We have used the sol-gel method to encapsulate oxy- and deoxy haemoglobins in transparent wet porous silica gels and fixed their original functional states with the retention of the reversible oxygenation properties as well as the intact spectroscopic properties. Haemoglobin originally encapsulated in aerobic gel binds oxygen non-cooperatively with very high affinity, corresponding to that for the last oxygen molecule binding to haemoglobin in solution. In contrast, haemoglobin originally encapsulated in anaerobic gel binds oxygen non-cooperatively with very low affinity, comparable to that for the first oxygen molecule binding to haemoglobin in solution. Furthermore, a detailed comparison of visible absorption spectra of deoxygenated haemoglobins originally encapsulated in aerobic and anaerobic gels indicates the retention of their original quaternary structures during the oxygenation or deoxygenation process.
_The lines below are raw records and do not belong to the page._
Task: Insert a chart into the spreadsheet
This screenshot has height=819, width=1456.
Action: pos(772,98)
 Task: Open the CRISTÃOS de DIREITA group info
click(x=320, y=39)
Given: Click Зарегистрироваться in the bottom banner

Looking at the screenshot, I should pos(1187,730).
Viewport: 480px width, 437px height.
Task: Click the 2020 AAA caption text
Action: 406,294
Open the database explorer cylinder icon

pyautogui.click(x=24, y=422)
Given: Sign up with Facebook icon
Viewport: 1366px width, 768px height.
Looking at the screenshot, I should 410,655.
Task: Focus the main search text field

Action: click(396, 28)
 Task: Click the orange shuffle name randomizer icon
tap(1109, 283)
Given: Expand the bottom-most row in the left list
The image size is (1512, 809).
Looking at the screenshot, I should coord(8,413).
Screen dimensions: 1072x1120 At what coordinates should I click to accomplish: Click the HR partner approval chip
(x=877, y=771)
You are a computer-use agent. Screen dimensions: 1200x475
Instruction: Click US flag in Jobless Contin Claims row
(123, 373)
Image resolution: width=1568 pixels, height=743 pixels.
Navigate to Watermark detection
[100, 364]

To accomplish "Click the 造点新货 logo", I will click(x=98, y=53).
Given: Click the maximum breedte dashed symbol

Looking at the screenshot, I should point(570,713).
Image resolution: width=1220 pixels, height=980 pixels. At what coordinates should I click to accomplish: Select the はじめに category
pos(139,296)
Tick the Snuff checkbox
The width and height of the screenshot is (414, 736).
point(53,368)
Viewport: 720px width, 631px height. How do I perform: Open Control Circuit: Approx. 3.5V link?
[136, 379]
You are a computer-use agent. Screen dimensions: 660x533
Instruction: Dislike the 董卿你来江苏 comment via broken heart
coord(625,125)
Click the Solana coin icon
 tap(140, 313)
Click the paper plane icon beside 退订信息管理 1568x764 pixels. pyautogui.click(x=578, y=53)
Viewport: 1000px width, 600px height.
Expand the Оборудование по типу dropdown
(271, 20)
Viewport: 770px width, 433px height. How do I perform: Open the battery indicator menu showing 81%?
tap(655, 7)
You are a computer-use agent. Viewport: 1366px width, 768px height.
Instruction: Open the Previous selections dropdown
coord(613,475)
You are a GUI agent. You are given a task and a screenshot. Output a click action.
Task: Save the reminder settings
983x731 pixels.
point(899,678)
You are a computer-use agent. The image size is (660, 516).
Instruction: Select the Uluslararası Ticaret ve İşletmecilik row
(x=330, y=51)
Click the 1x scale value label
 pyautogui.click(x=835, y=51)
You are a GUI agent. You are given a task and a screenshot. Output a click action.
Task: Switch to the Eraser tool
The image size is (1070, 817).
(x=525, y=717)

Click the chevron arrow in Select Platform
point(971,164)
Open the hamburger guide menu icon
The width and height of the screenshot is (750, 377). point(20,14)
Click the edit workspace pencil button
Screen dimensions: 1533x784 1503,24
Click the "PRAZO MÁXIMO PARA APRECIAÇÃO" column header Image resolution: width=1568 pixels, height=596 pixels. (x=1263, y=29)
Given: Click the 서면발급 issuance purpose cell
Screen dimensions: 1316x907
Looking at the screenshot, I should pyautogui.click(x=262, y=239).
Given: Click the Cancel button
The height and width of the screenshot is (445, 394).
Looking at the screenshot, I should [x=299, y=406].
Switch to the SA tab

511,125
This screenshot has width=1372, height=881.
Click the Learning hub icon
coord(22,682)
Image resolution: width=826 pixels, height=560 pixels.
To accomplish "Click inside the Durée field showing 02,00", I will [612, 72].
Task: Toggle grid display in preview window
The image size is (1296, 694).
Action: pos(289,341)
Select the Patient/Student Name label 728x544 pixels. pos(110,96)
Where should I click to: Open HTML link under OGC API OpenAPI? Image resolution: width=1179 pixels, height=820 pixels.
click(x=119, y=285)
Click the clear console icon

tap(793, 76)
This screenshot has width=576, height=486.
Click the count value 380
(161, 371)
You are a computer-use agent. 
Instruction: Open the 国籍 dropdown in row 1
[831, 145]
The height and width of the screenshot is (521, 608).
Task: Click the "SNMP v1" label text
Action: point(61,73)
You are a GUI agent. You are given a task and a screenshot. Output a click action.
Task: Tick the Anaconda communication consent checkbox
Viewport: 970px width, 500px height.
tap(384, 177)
These results demonstrate that oxygen affinities of oxy- and deoxyhaemoglobins in solution can be satisfactorily fixed by encapsulation in wet porous silica gels, which presumably prevents the changes in the quaternary structures of haemoglobin. In addition, these results suggest a new capability of the sol-gel method to control the structural states of a variety of proteins, and further open up a new area of investigation of protein structure-function relationships.